Problem to work on: Extend the forum thread below about the E. C. Simmons Westminster men's bike, picking up right after its last line.

Source:

____

# Early 1900's / Teens E. C. Simmons WESTMINSTER mens bike



## stingrayjoe (Oct 24, 2016)

I purchased this from another CABE member missing a few parts. The chain adjusters are still on my list of parts needed. Pretty interesting bike with the Pat.1914 locking drop stand, E.C. Simmons Laclede saddle and parade bars. Nice matched wood wheels and chain Western Giant tread single tube tires. Rear hub is a Musselman manual coaster brake with Pat date of 860224. Last legible date stamp of 1908?. Appears to be original paint with some loss on the lower seat tube from what I suspect the jaws of a work stand clamp.


----------



## Goldenindian (Oct 24, 2016)

____

Given information:
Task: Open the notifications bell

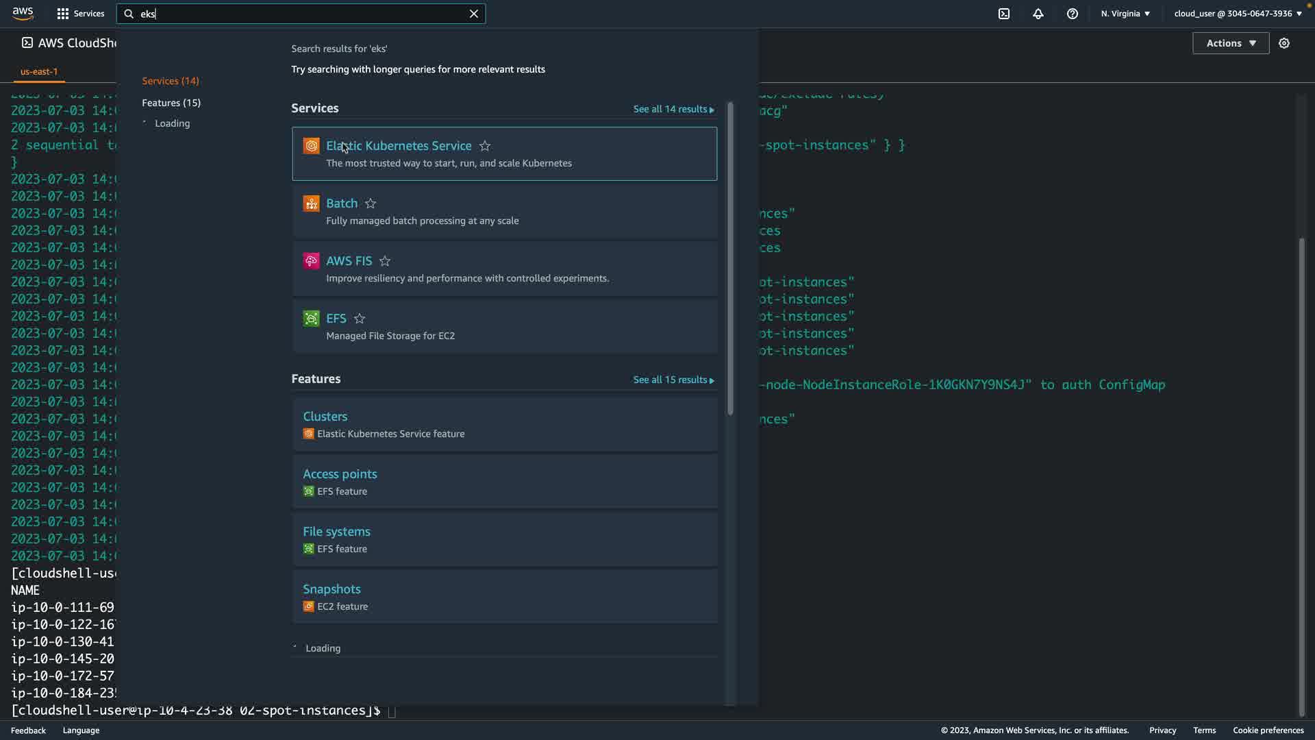Action: [x=1038, y=14]
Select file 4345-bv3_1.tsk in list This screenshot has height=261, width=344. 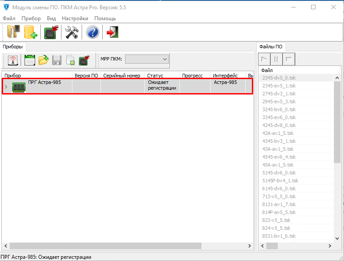coord(279,141)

____

Written answer:
The badge has a 1610 on it right? That would be a 1916. I have a 810 for 1918. Glad to see someone finished it off with some wheels. Thanks for sharing. Cool ride.


----------



## gtdohn (Oct 24, 2016)

Very sweet bike Joe. I like it enough to buy it


----------



## catfish (Oct 24, 2016)

Nice bike!


----------



## Ed Minas (Oct 24, 2016)

Love the color and the locking stand!


----------



## stingrayjoe (Oct 25, 2016)

Yes badge is stamped 1610. Thank you all for the kind words.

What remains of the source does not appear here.